2. The second is that they use short-term working capital to fund the acquisition of long term assets
In other words, they use their working capital (short term funding) to purchase plant and equipment or property (long term assets). If your business is growing rapidly, this is a big no, no. You’ll need that working capital to fund your growth, particularly larger inventory holdings.
In most cases this issue can be fixed by sale and lease back of the assets (assuming funding is available). But the key is never to use your working capital to acquire long term assets unless you’re absolutely sure you have significant excess and know that you won’t need it in the near future.
3. The third reason that businesses run out of cash is that they grow too fast
Yes, businesses can grow too fast and it is a situation we see all too often. Make no mistake, a fast growing business is potentially in danger territory, particularly if it doesn’t have access to an endless supply of funds – and which businesses have that luxury?
For many fast growing businesses, this means holding more and more inventory. As the business (and sales) grows, more of the profits are required to be used to invest in more and more inventory to stock more and more stores. If you’re in a business where margins are tight – whammo! – you have lower profits to fund ever increasing inventory. Should inventory turnover slow you could also be in serious trouble.
If you also happen to have a business where you give credit terms to your customers, then not only do you have a build-up of inventory, but you also have a build-up of debtors. These have to be funded from somewhere. Unless the business is highly profitable, the profit alone may not be enough to fund that growth. This invariably means going to your friendly banker but at some point there will be a limit to which banks will be prepared to fund your growth.

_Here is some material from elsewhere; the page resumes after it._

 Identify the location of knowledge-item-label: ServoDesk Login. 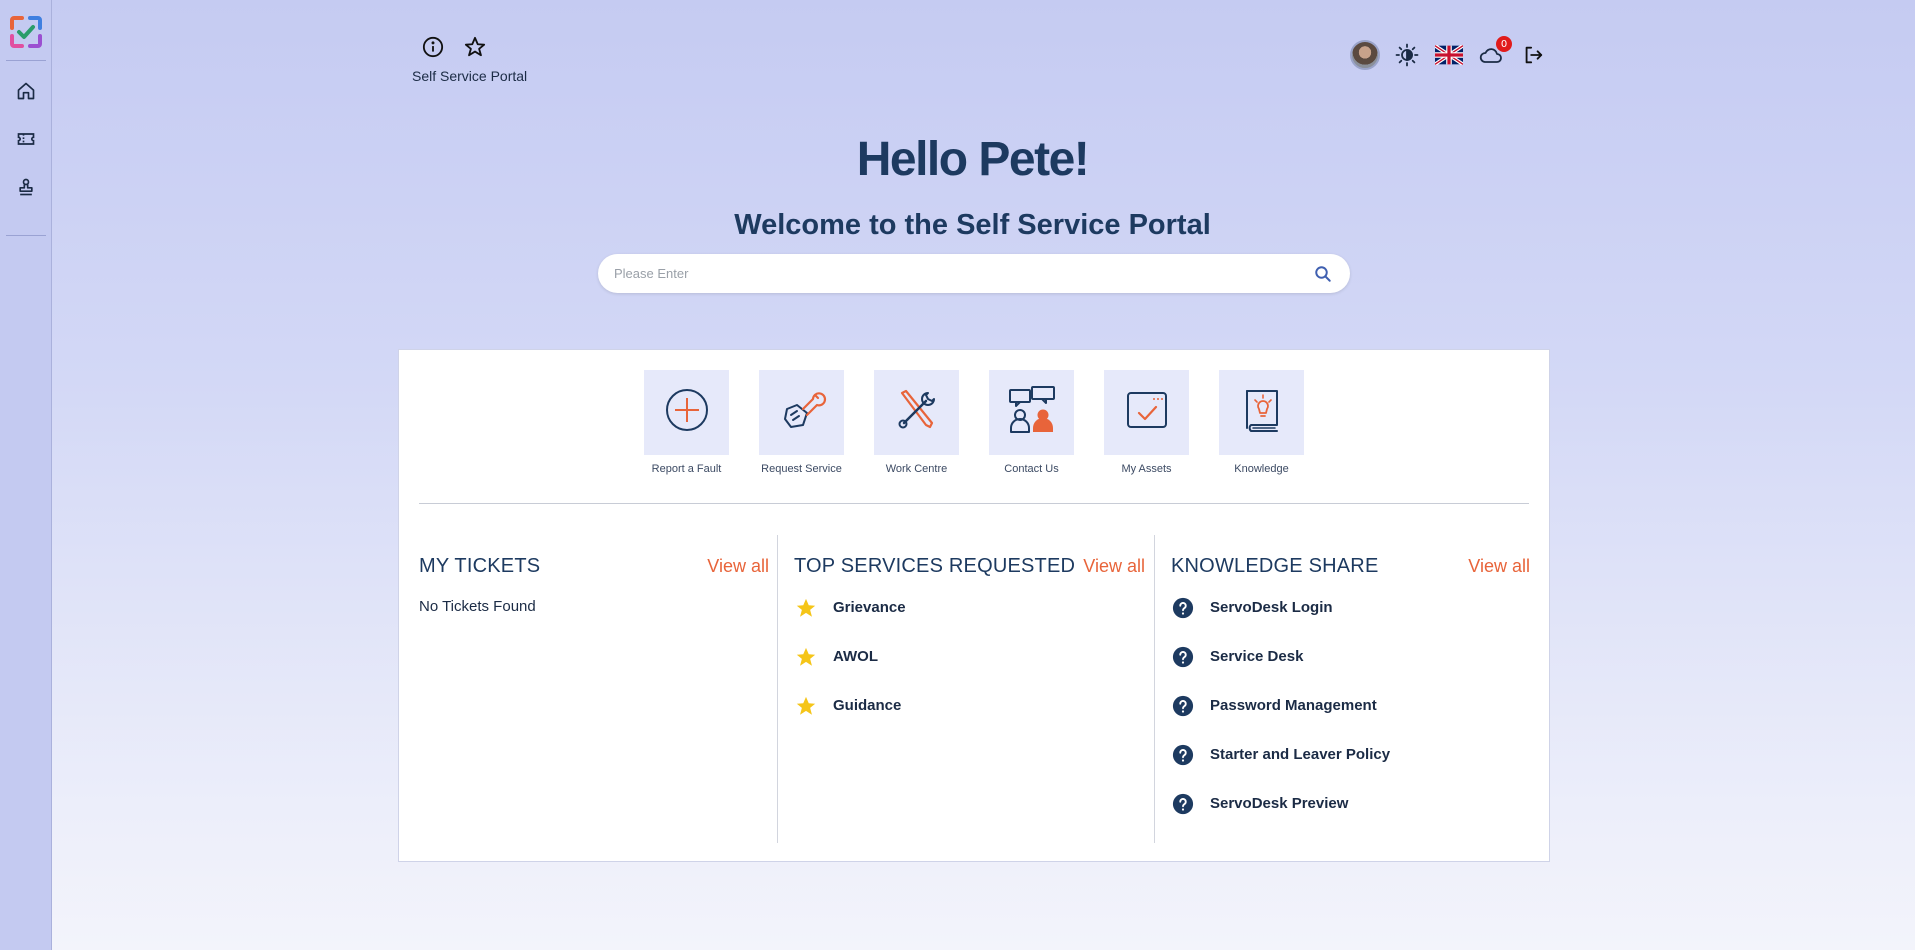
(1272, 608).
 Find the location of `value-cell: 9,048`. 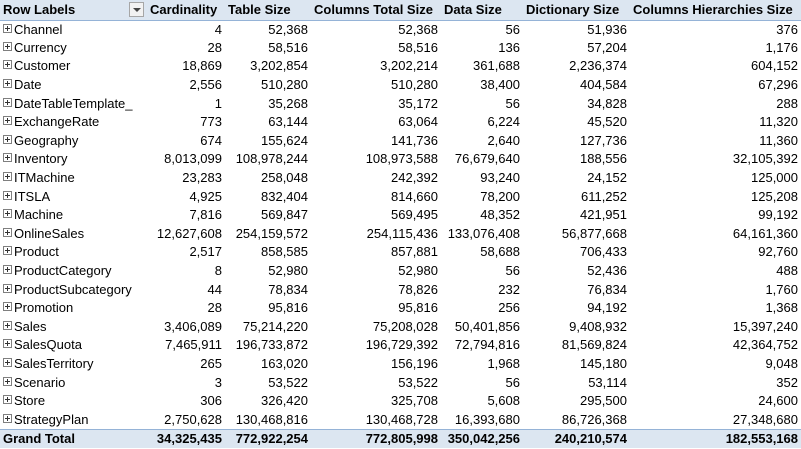

value-cell: 9,048 is located at coordinates (716, 364).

How to avoid running into a cash flow problem?
There are three key measures every business should be checking on a regular basis, but particularly fast growing businesses, to make sure that they have a sound cash position. If you don’t currently know these you’re flying blind. Get a new accounts team!
Your Free Cash Flow
Your Free Cash Flow (or available cash) is simply that. It is the amount of cash you have left out of profit after funding the increase in size of your business. If you’re not measuring and monitoring this then you’re flying blind.
Your Working Capital Burn Rate
This is simply the amount of working capital (debtors plus stock less creditors) as a percentage of sales. If this is (say) 25%, then you know that for every additional $1m in sales, you’re going to need $250k in working capital to fund that growth.
Your Sustainable Growth Rate
This is simply the rate of growth the company can sustain without adversely affecting its proportion of debt to equity funding. It’s called “sustainable growth rate” for a reason.
There is a saying that goes ‘turnover is vanity, profit is sanity but cash flow is reality.’ We have worked with countless high growth businesses who have been stunned to learn that their financial position is unsound despite their growing sales.
It might sound crazy but at times it is essential to reign in your growth to ensure a sustainable journey in the long run. It might be painful to turn down opportunities at the time but trust me, you will be thankful when you come out with a sound business in the end.